Last month, my driver and I set out to cover a women's rights peace march in the center of one of the largest cities in Zimbabwe. I cannot be more specific about the location for security's sake. The group is called WOZA, which stands for Women of Zimbabwe Arise. It is one of the only organizations that still protest publicly against the current regime. Jenny Williams is its leader.
"We generally speak out directly about things that they would prefer people don't talk about. Most of our members feel that if they are going to be dying, can they not die silently?" said Williams.
She told us that the men and women who dare to join in are often beaten, arrested and tortured.
"This is a government that does not respect rights. It does not respect a mother's right to defend her children and call for a better Zimbabwe. So when we go in the street doing that, they get a little bit peeved at us," she adds
Following her advice, on the day of the protest we literally dressed for jail. It is mid-winter in Zimbabwe and freezing, and according to the WOZA women the police only allow prisoners 3 items of clothing. We made sure what we wore was as warm as possible. We also took toilet paper, because the word on the street is that there hasn't been any in jail in Zimbabwe for years.
Everything about the protest was kept secret until the last possible moment, including the location. Moments before the group began, the streets seemed completely empty. Suddenly, out of nowhere, hundreds of people assembled with signs and banners, chanting.
It was a moving scene. The marchers knew what was about to happen but they kept going and held their banners high. Within minutes Zimbabwean riot police had broken up the crowds, swinging their batons at anything that moved or breathed. Women were screaming, police were beating, and suddenly I was caught up in the mob, and beaten myself.
After it was all over they let me go, perhaps wanting to avoid an international incident. Still, I felt helpless. I couldn't go to the police and file a report for fear of being locked in jail, and I couldn't tell the embassy for fear of being thrown out the country. I could do nothing.
Some women were detained for three days, and beaten much worse than I. One woman, Rosey, told me days later that the police had beaten her on her breasts repeatedly in custody. Her breast was completely purple.
"They beat me on the breasts," she said. "Now when I breathe out, I have a stabbing pain in my chest."
She didn't have anyone to turn to, either.
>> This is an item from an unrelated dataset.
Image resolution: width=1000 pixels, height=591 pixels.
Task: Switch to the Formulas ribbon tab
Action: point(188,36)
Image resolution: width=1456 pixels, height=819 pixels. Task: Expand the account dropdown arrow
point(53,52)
Even her doctor's visits had to be kept secret.
"I am not going to give up, I'm going to march," she said.
And they all keep marching. I was amazed when I learned that they had marched the following week in another part of the country.
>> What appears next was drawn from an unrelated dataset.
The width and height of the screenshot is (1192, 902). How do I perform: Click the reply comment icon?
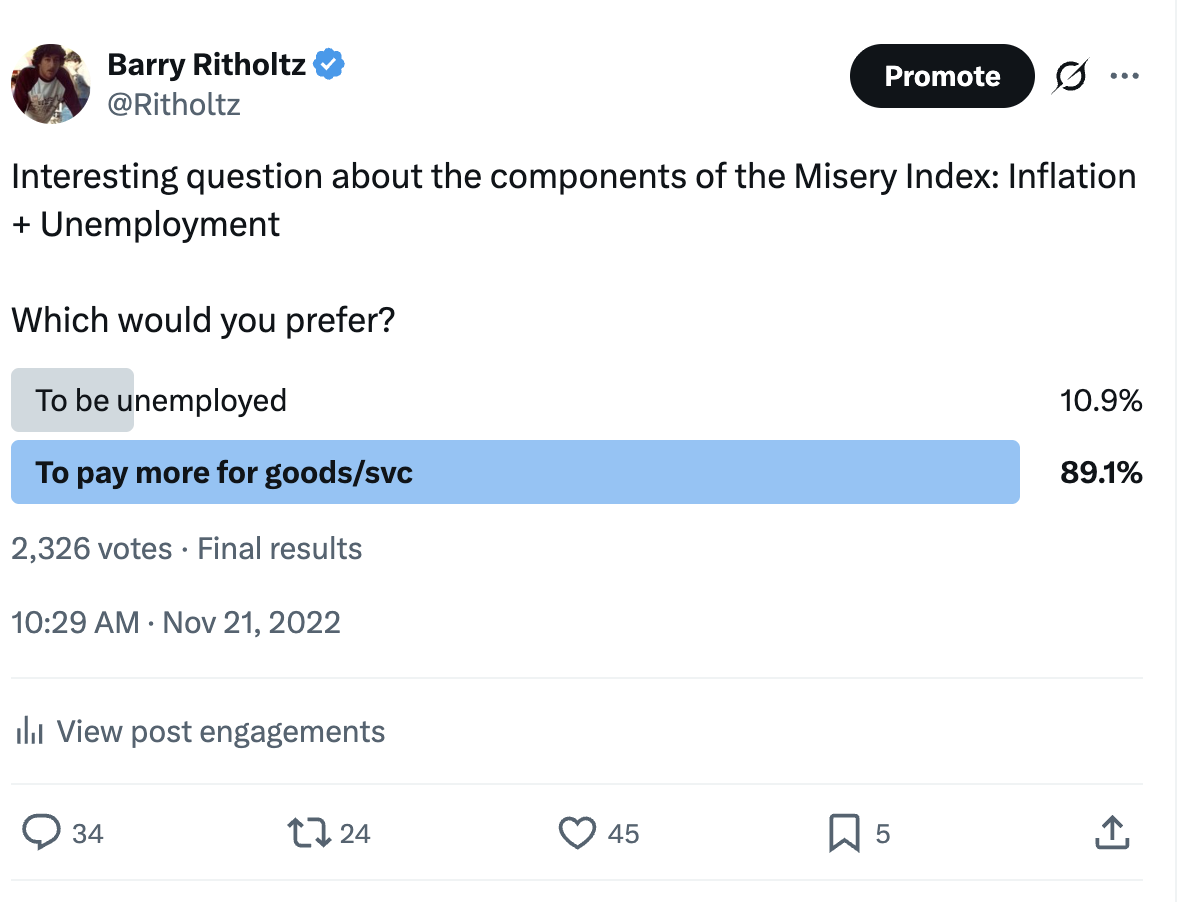40,832
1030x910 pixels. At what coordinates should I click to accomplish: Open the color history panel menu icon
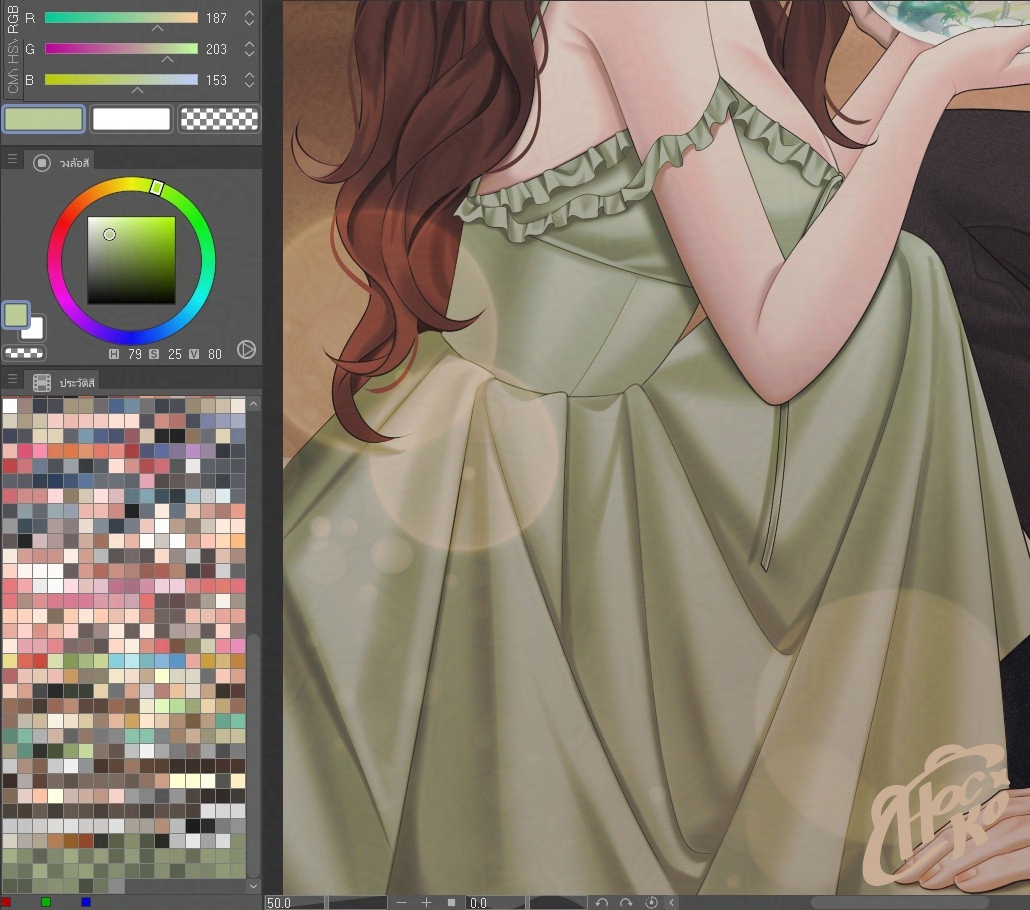[13, 381]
I find myself asking: "Is it worth it for these courageous women? Does marching in the streets and getting beaten up really make that much of a difference? Will Rosey, who can barely talk because she has been beaten so badly, ever see any justice? Will I ever receive justice? Does anyone outside of Zimbabwe even care? Will someone, listening to this broadcast, be moved to do something that could lead to change in Zimbabwe? Or will one of my interview subjects be tortured by the police for daring to speak to a member of the forbidden press?"
I still don't know the answers. Perhaps history will one day tell the tales of the brave WOZA women from Zimbabwe, who dared to stand up for themselves and their children.
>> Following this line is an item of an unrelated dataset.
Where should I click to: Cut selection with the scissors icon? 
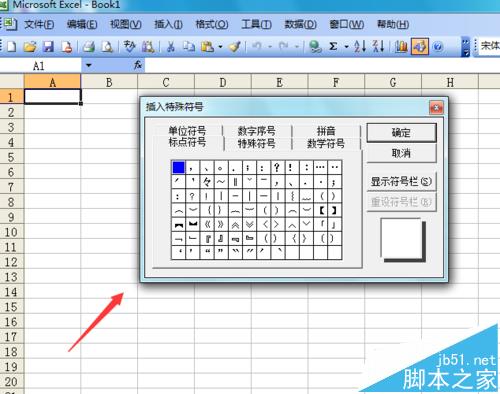tap(171, 47)
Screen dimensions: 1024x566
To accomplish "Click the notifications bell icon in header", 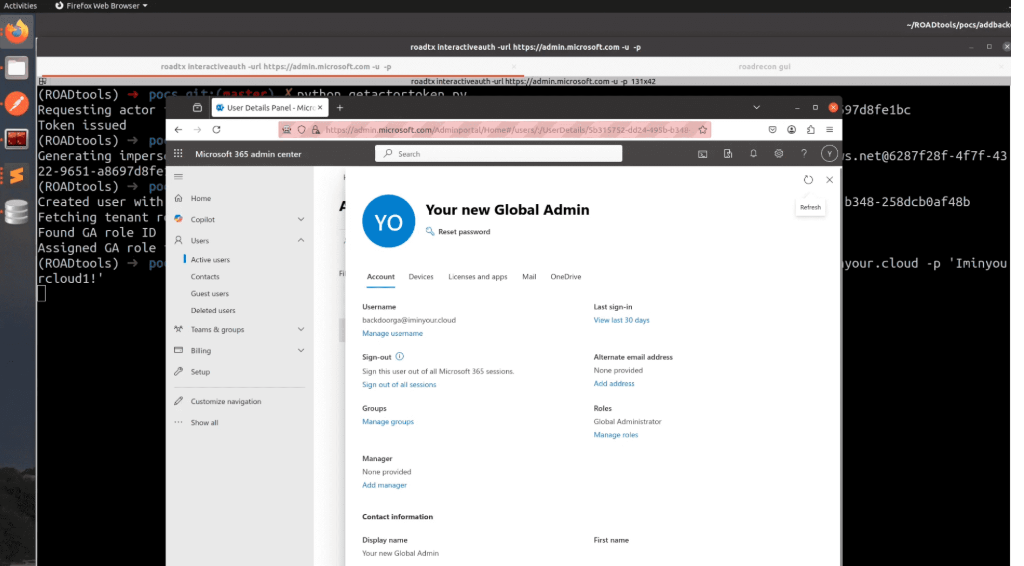I will tap(752, 154).
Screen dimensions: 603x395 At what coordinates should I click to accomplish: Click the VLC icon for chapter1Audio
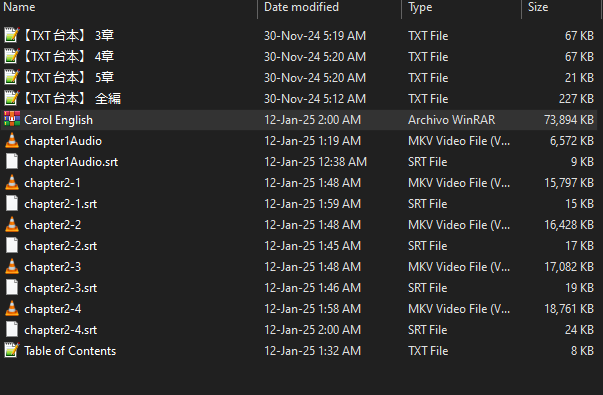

As for me, a forbidden journalist, I have learned some valuable lessons. Wear more clothing as padding when covering violent protests. Don't take expensive equipment to a story where I know it might be confiscated. Always keep the embassy's number in my pocket, just in case, and, most importantly, remember that what happens to my interview subjects could also happen to me. I am not exempt simply for being a journalist.
But I lived to tell the story, which is the most important part. It's a story about a place called Zimbabwe, and a group of women much braver than I could ever wish to be.